-- RECORDS FOR PROCESSING follows --

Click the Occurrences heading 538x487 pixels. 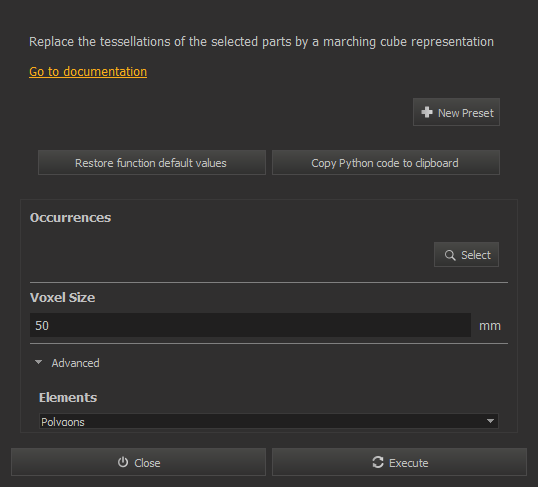coord(70,218)
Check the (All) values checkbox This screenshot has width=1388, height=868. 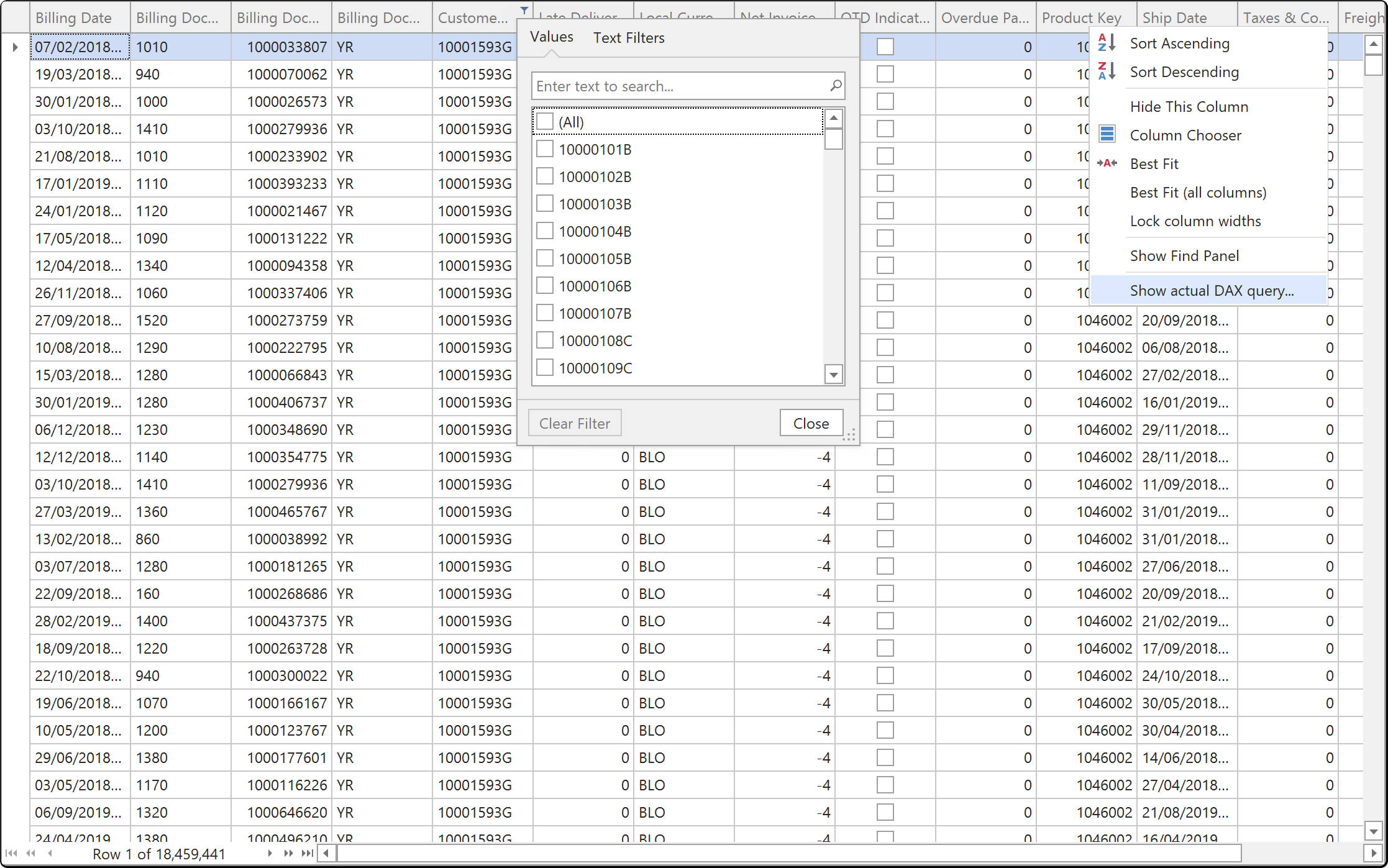[545, 121]
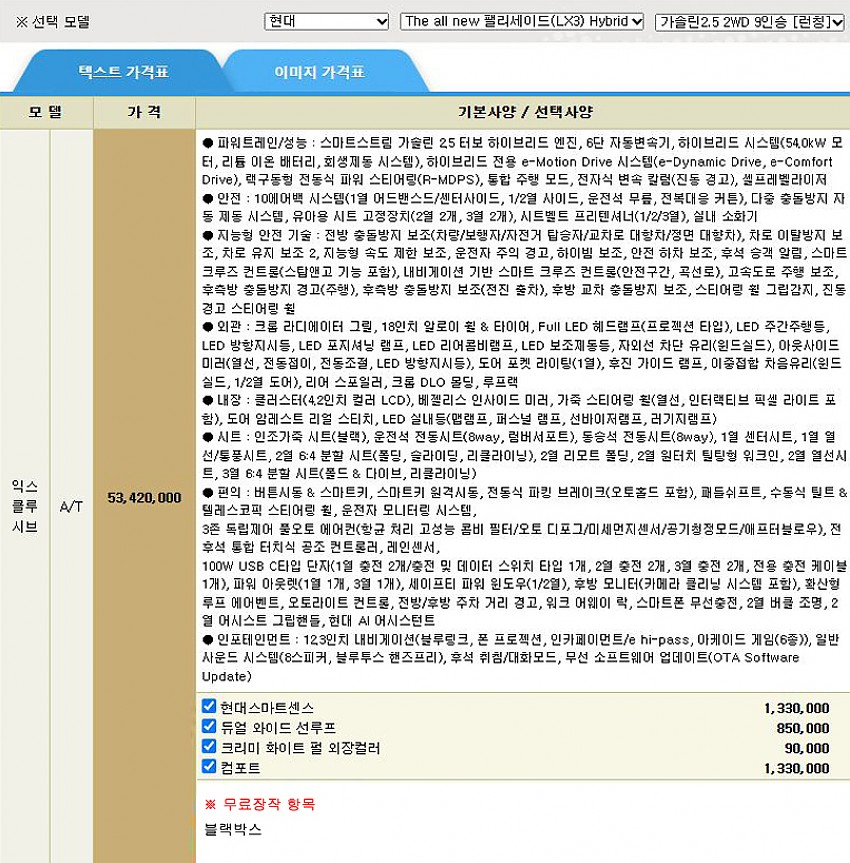Uncheck the 현대스마트센스 option checkbox
850x863 pixels.
click(209, 706)
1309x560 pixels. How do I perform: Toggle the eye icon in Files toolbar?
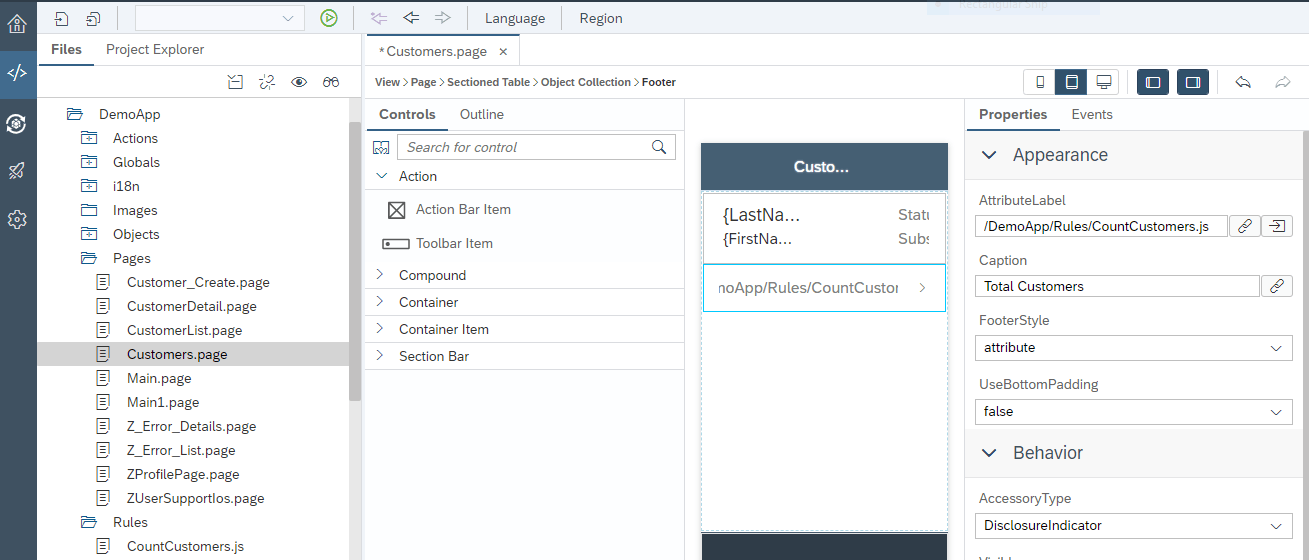[x=299, y=82]
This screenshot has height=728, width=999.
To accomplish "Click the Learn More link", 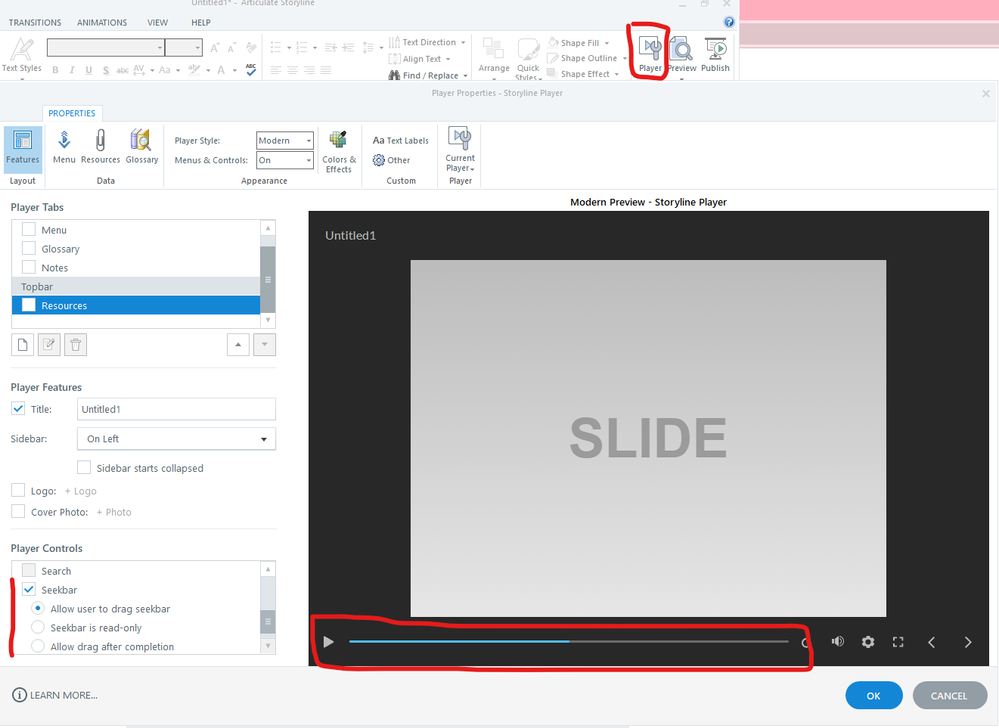I will tap(55, 695).
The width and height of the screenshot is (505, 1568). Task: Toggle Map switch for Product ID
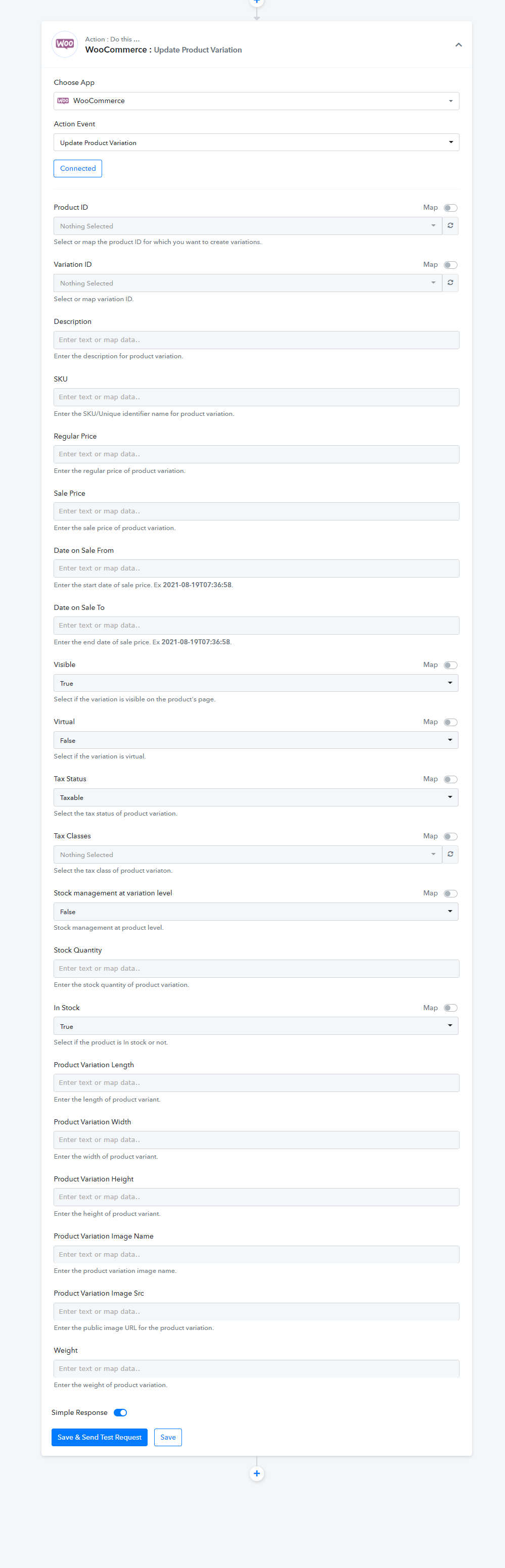tap(450, 208)
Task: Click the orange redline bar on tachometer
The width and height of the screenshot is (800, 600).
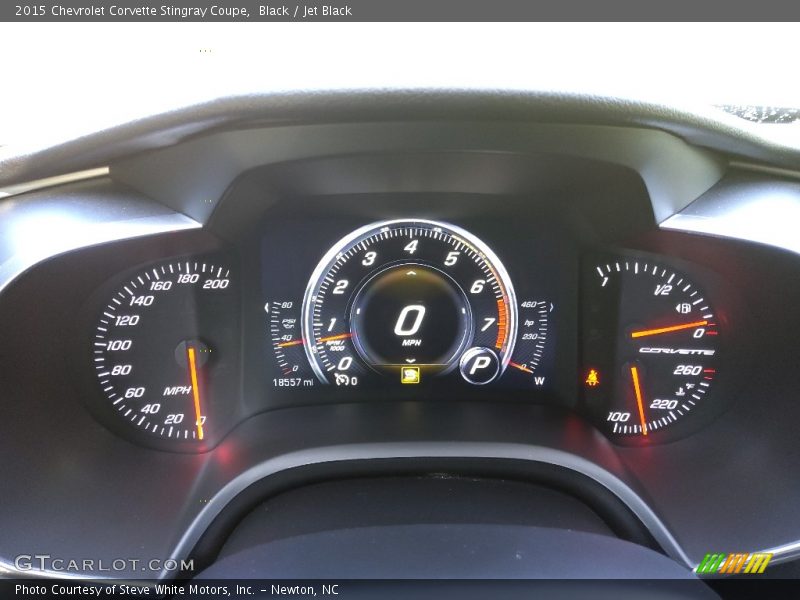Action: [x=501, y=318]
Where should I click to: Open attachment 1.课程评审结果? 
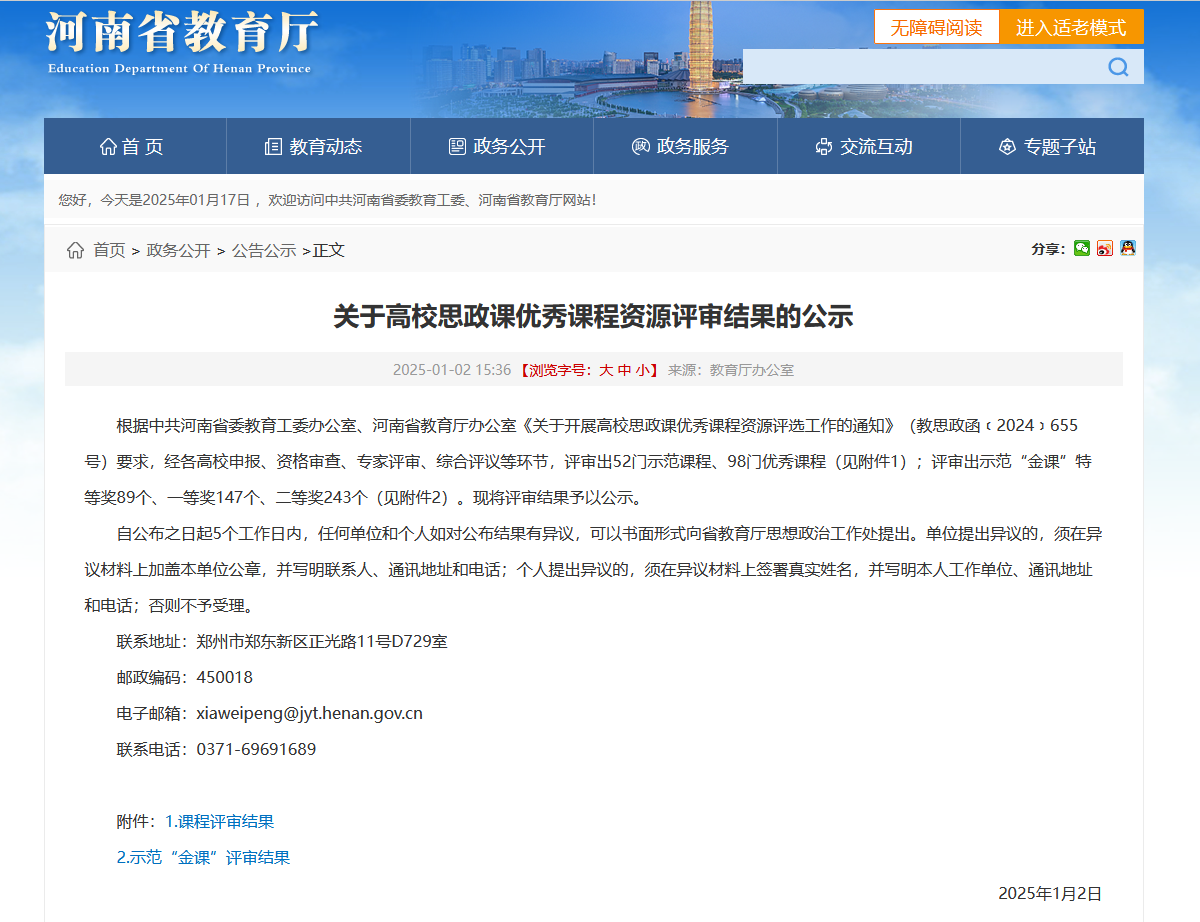(219, 821)
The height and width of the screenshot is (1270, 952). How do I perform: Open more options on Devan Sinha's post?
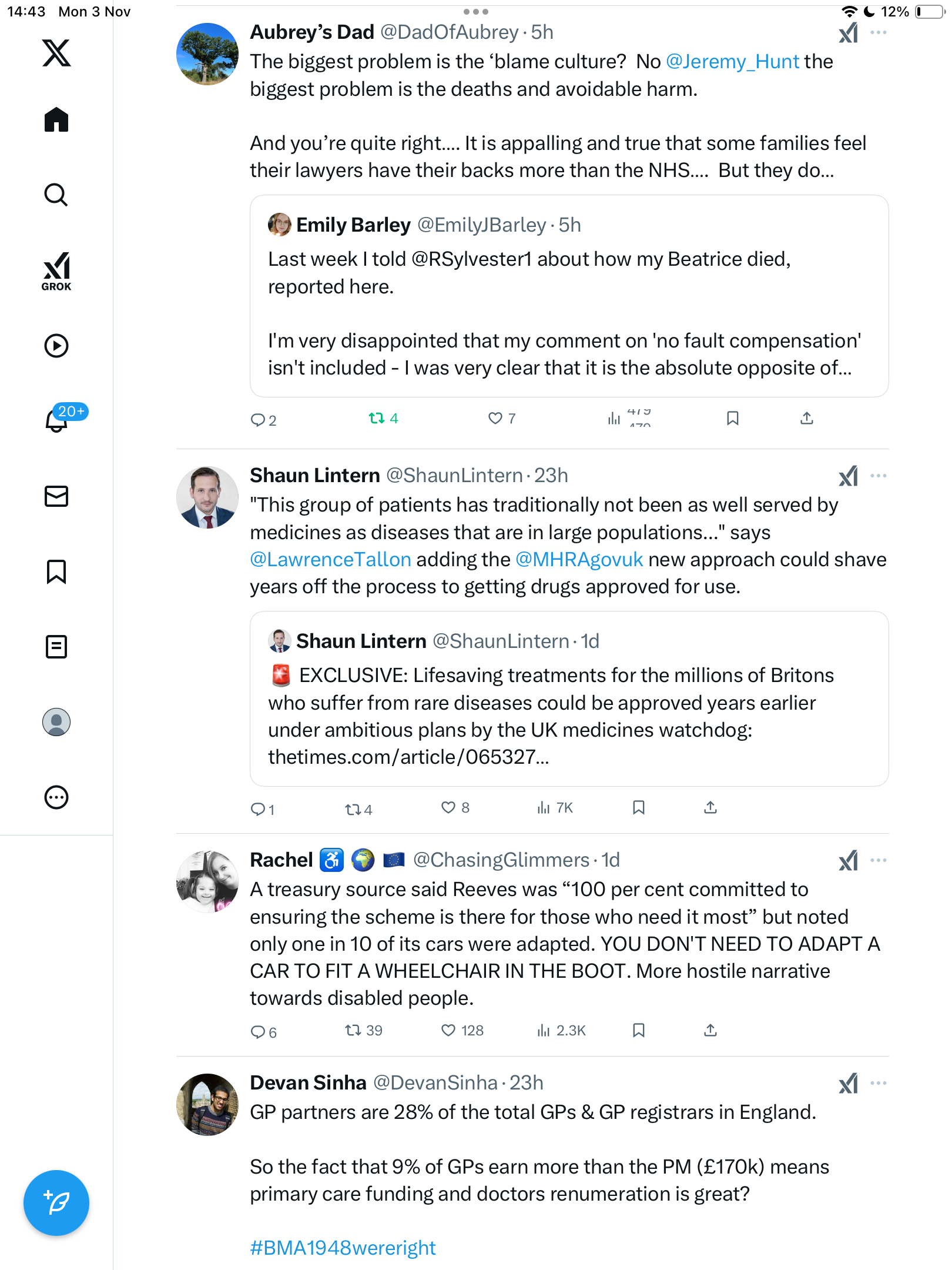879,1083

-- RECORDS FOR PROCESSING concluded --

## TRY IT
Drop the pictures, then write out only the lines running from the one containing "The height and" through the last line above, both included, exactly.

## COMPLETED TASK
The height and width of the screenshot is (1270, 952). How do I perform: Open more options on Devan Sinha's post?
879,1083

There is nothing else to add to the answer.